Chiquinho tem lido muito. Especialmente sobre o mercado. Ele anda muito interessado na vida de editores e livreiros, de gente como Monteiro Lobato, que escrevia, editava, imprimia e vendia os próprios livros, e José Olympio, que fez de sua livraria no Rio de Janeiro o ponto de encontro da intelectualidade e da cena literária carioca na década de 1940. “O que eu vejo é que, antes de 12 de março, quando começou a pandemia no Brasil, as pessoas tinham uma vida muito corrida. Hoje está mais adequada, o isolamento acalmou, e o livro é uma peça essencial para as pessoas se acalmarem. Então, o livro e o livreiro, nesses tempos agora e no futuro, vão ser uma peça importante, especialmente o livreiro, que faz essa mediação entre o autor, o leitor e o editor”, aponta Chiquinho.

Receio

Ele tem medo que o mundo caia numa espécie de esquecimento, de tão focado que está em combater um vírus e uma doença desconhecidos. “Isso está me preocupando muito, esse negócio de a gente esquecer o que teve de muito bom e hoje só ficar preocupado com essas tensões da saúde pública e da saúde mesmo.

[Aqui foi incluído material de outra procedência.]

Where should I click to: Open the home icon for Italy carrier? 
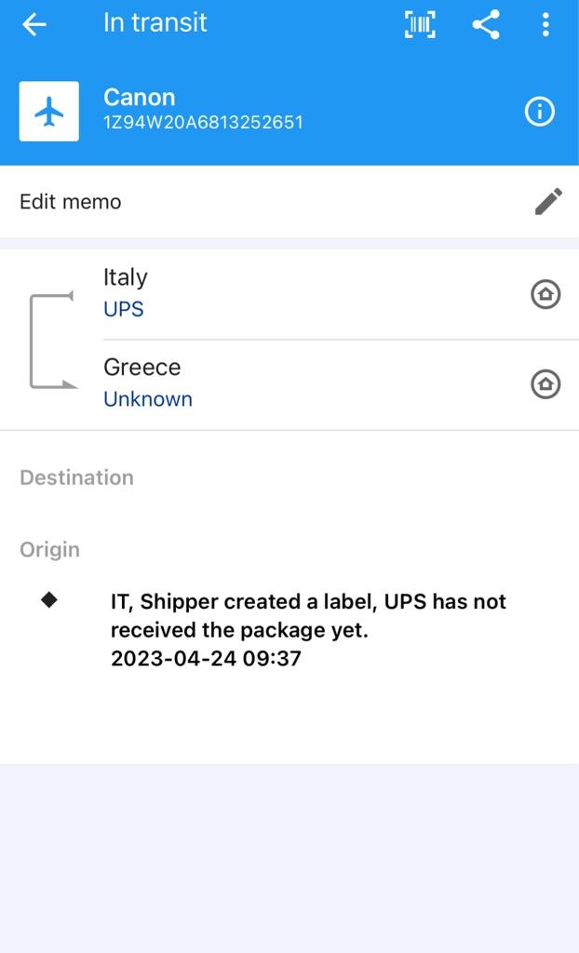[x=545, y=294]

Precisamos nos preocupar com a saúde memorialista”, diz. Por enquanto, para manter viva a memória, ele acalenta dois projetos. Quer escrever algo sobre a importância de livreiros e editores ao longo da história da sociedade brasileira.

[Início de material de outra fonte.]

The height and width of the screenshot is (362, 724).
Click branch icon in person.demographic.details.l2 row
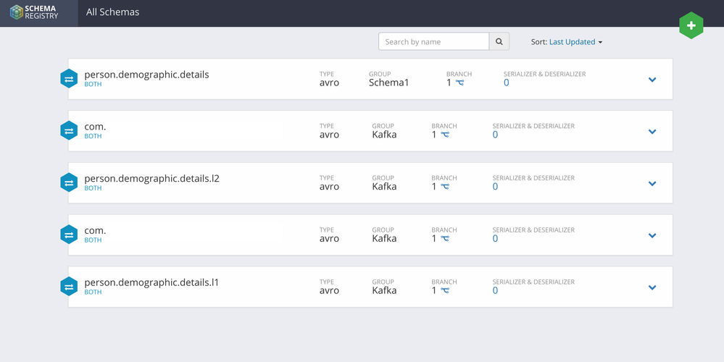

A ideia é fazer uma pesquisa do início do século 20 até os tempos atuais. Monteiro Lobato nos anos 1920, José Olympio nos 1930, a Editora Martins na década de 1940, a Record em 1950 e por aí vai. A trajetória equivaleria a um roteiro sentimental das editoras brasileiras e o que elas representaram em cada momento da história nacional. “Cada editora teve uma importância na época, uma importância cultural, memorial e depois as editoras foram fechando”, conta. “Quero fazer um roteiro histórico dessas editoras. E ver como vai ser a fidelidade dos leitores com o livreiro diante da pandemia, como vai ser a proximidade, se on-line, ou física, pessoal. Estou nesse interregno de entender como é a história civilizatória da editora, como cada uma descobriu seu nicho, como foi a importância para o Brasil. E quero falar até o ano 2000, a última sendo a Cosac. Nos anos 1990, tem a Companhia das Letras, nos 1980, a Brasiliense, nos 1970, a Perspectiva, nos 1960, a Civilização Brasileira.”

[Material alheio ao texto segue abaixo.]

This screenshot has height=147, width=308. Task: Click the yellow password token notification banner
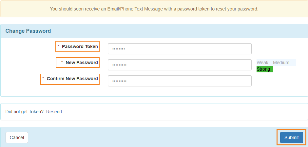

Outro projeto é gravar vídeos com resenhas bibliográficas e entrevistas com especialistas para serem publicados na página da livraria no Facebook. “Quero fazer um breviário bibliográfico de autores. Falando de obras de vários autores e, se der certo, convidar pessoas especialistas em cada área para fazer resenhas bibliográficas”, avisa. É uma tarefa particularmente interessante e desafiadora num momento em que se discute a isenção de impostos para os livros, tidos como produtos de elite pelo atual governo e, portanto, não merecedores de taxas menores. Para Chiquinho, a postura é mais um disparo que pode ser letal para um país que já lê tão pouco. “É mais um ataque ao livro, que já é uma coisa que, materialmente, não se sustenta. É um ataque ao livro, às pessoas que trabalham com livro. Muito duro, porque, se isso passar, vai ser um caos. Será o fim. Fico apreensivo com essas questões. Mas, ao mesmo tempo, tem que trabalhar para o futuro com ideia de deixar um legado bem memorizado, ajudar leitores, professores, educadores e a sociedade no geral a se conhecer”, acredita o livreiro.